Venue: Blood Moon Theatre (Potts Point NSW), Apr 21 – May 7, 2016
Playwright: David Geary
Director: Andrew Beban
Cast: Nina Marsh, Sam Newton, Chris Yaacoubian
Image by Angie Carmen Photography
Much can happen in the space of an hour, and when two people are telling quick quips about the time a man walked into a bar, 60 minutes can be filled with more than a few anecdotes. David Geary’s play is interested in people who go to bars, and the things that can happen in them. We observe life from one of its more mundane locations, trying to catch a reflection of what we look like in our day to day existences. Not every morsel is comedic, but they are all thoughtful fragments that we can relate to.

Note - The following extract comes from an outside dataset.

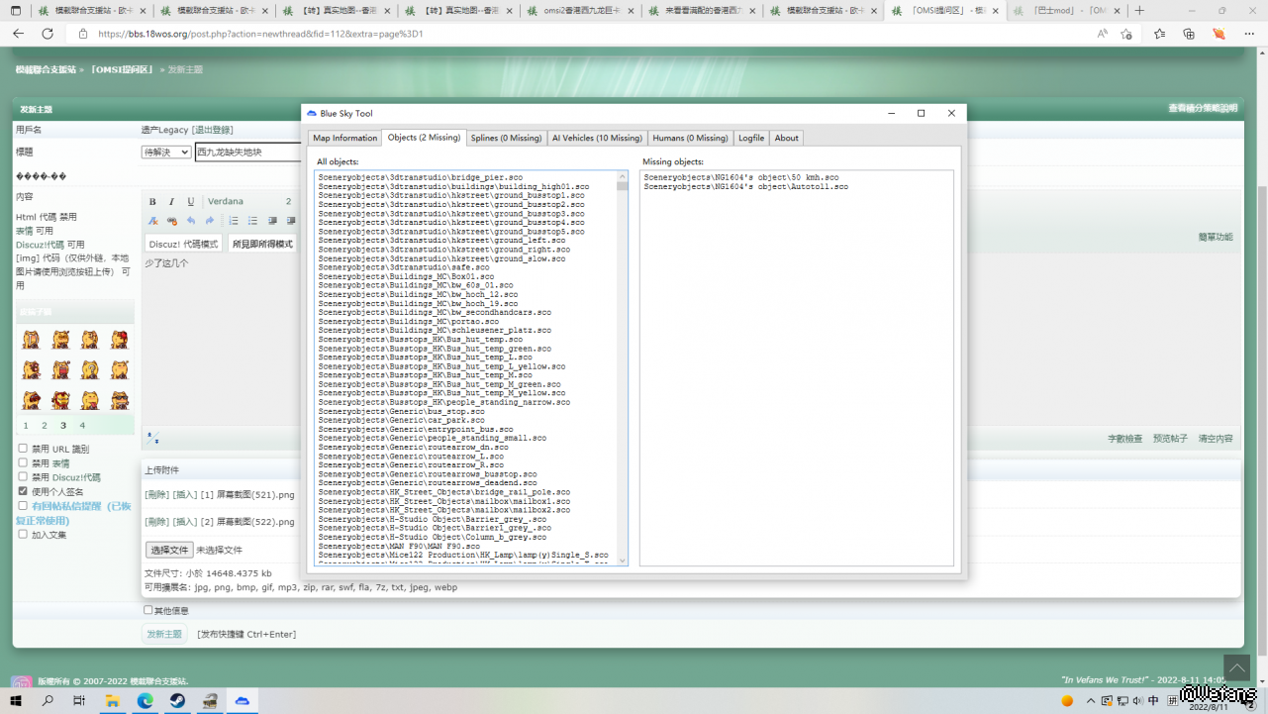Viewport: 1268px width, 714px height.
Task: Click the All objects list scroll-down arrow
Action: 622,561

Nina Marsh and Chris Yaacoubian are individually strong performers who find good chemistry in a show to be remembered for its effervescence. Both have an enthusiastic approach to their material, keen to share jokes with an audience that they keep engrossed. Marsh impresses with a powerful singing voice that she features in several musical numbers, accompanied by Sam Newton whose guitar underscores beautifully the entire production. Yaacoubian is a solid and charming presence that gives the production a delightful sense of confidence. The show requires greater nuance, and more defined character variations in order that poignancy may be achieved, but it is a good effort that expresses interesting ideas.
A lot of what theatre wishes to do, is to find an understanding of the human condition, and to communicate at a level of universality. Art does not have to cater to the masses, but it should attempt to connect. The greatest component of live performance is its captive audience. It presents an opportunity to share experiences, which implies a requirement to first locate what it is that we hold in common. We many not all enjoy alcohol, and we may not all frequent watering holes, but it is human to crave the companionship offered by social spaces. When a stage is involved, we let the players take control, and they take on the responsibilities of friendship, if only for a short time. A Man Walks Into A Bar is effective when it strikes up intimate conversations that feel as though we are looking into someone’s soul, but less delightful when it trails off, getting caught up in its own moments of drunken stupor.